This study addresses the challenges in 3D fingerprint recognition arising from topological height variations and inconsistent acquisition orientations, which hinder reliable ridge–valley extraction and render alignment highly sensitive. To overcome these issues, the authors propose a novel point cloud unwrapping method based on B-spline curve fitting. This approach, for the first time, applies B-spline functions to 3D fingerprint point clouds to effectively eliminate height discrepancies and mitigate orientation dependency. The resulting unwrapped surface is then mapped into a grayscale image, enabling seamless integration into established 2D fingerprint recognition pipelines. Experimental results demonstrate that the method achieves equal error rates (EER) as low as 0.2072%–0.26% across three standard benchmarks and an EER of 1.50% in cross-session, non-aligned scenarios, significantly outperforming existing 3D flattening techniques.

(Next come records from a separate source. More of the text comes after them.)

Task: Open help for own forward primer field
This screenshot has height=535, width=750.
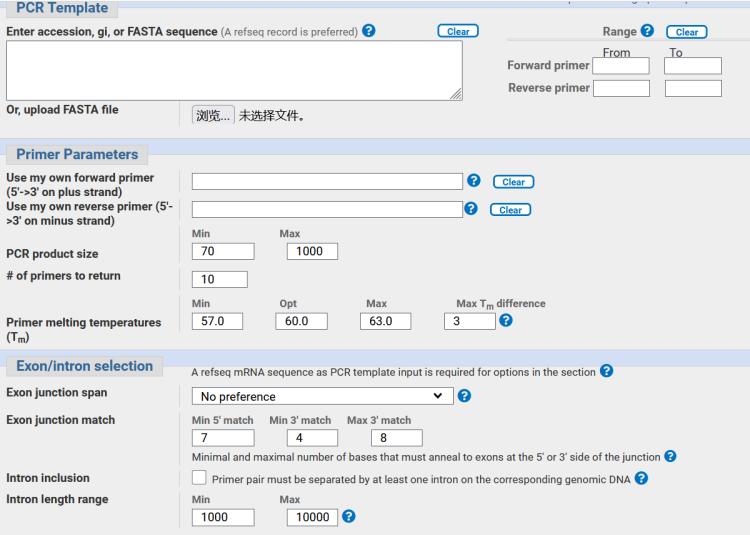Action: pos(474,181)
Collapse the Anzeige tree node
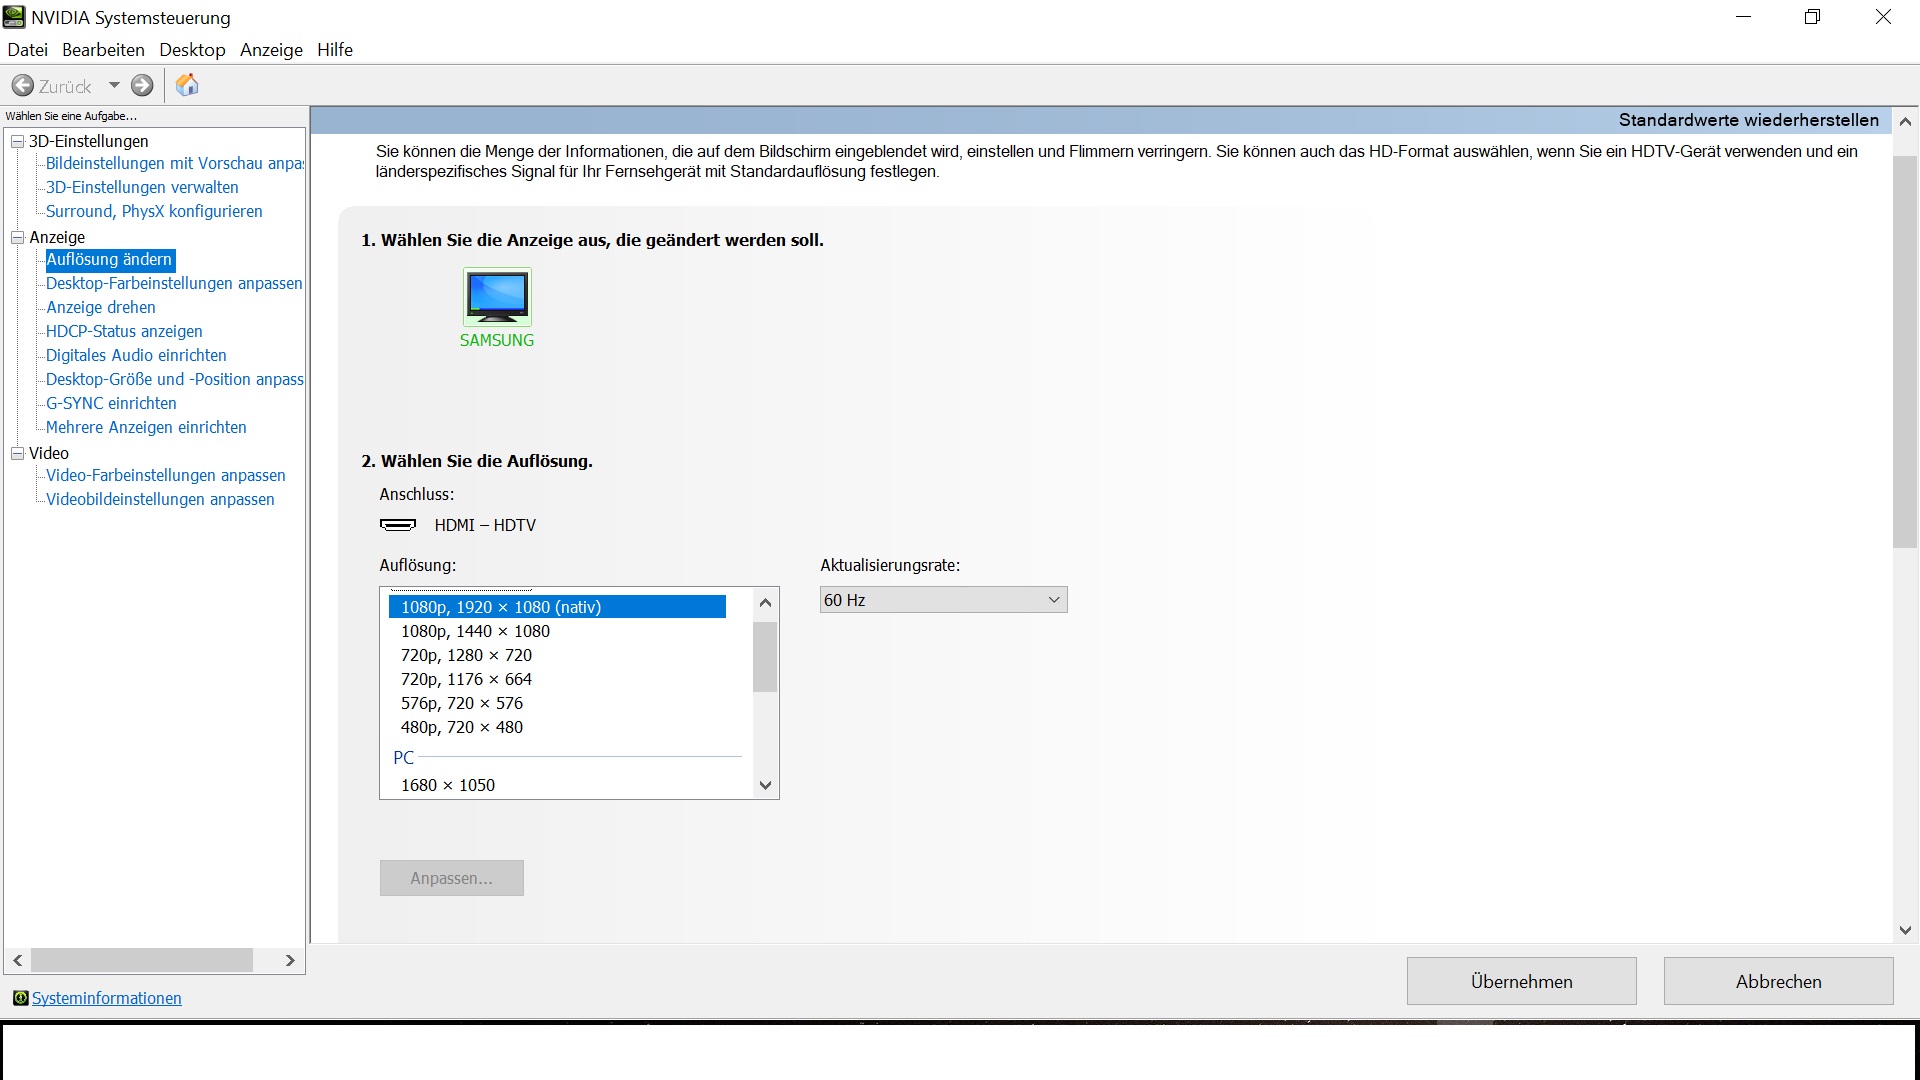Viewport: 1920px width, 1080px height. [x=17, y=238]
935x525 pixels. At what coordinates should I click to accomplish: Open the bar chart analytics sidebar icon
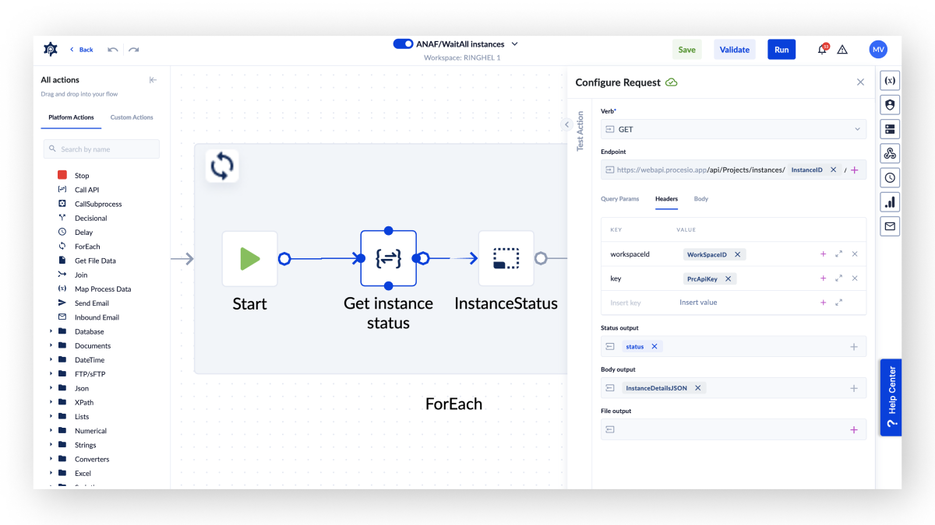click(x=889, y=202)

Three-dimensional (3D) fingerprint recognition and identification offer several advantages over traditional two-dimensional (2D) recognition systems. The contactless nature of 3D fingerprints enhances hygiene and security, reducing the risk of contamination and spoofing. In addition to surface ridge and valley patterns, 3D fingerprints capture depth, curvature, and shape information, enabling the development of more precise and robust authentication systems. Despite recent advancements, significant challenges remain. The topological height of fingerprint pixels complicates the extraction of ridge and valley patterns. Furthermore, registration issues limit the acquisition process, requiring consistent direction and orientation across all samples. To address these challenges, this paper introduces a method that unwraps 3D fingerprints, represented as 3D point clouds, using B-spline curve fitting to mitigate height variation and reduce registration limitations. The unwrapped point cloud is then converted into a grayscale image by mapping the relative heights of the points. This grayscale image is subsequently used for recognition through conventional 2D fingerprint identification methods. The proposed approach demonstrated superior performance in 3D fingerprint recognition, achieving Equal Error Rates (EERs) of 0.2072%, 0.26%, and 0.22% across three experiments, outperforming existing methods. Additionally, the method surpassed 3D fingerprint flattening technique in both recognition and identification during cross-session experiments, achieving an EER of 1.50% when fingerprints with varying registrations were included.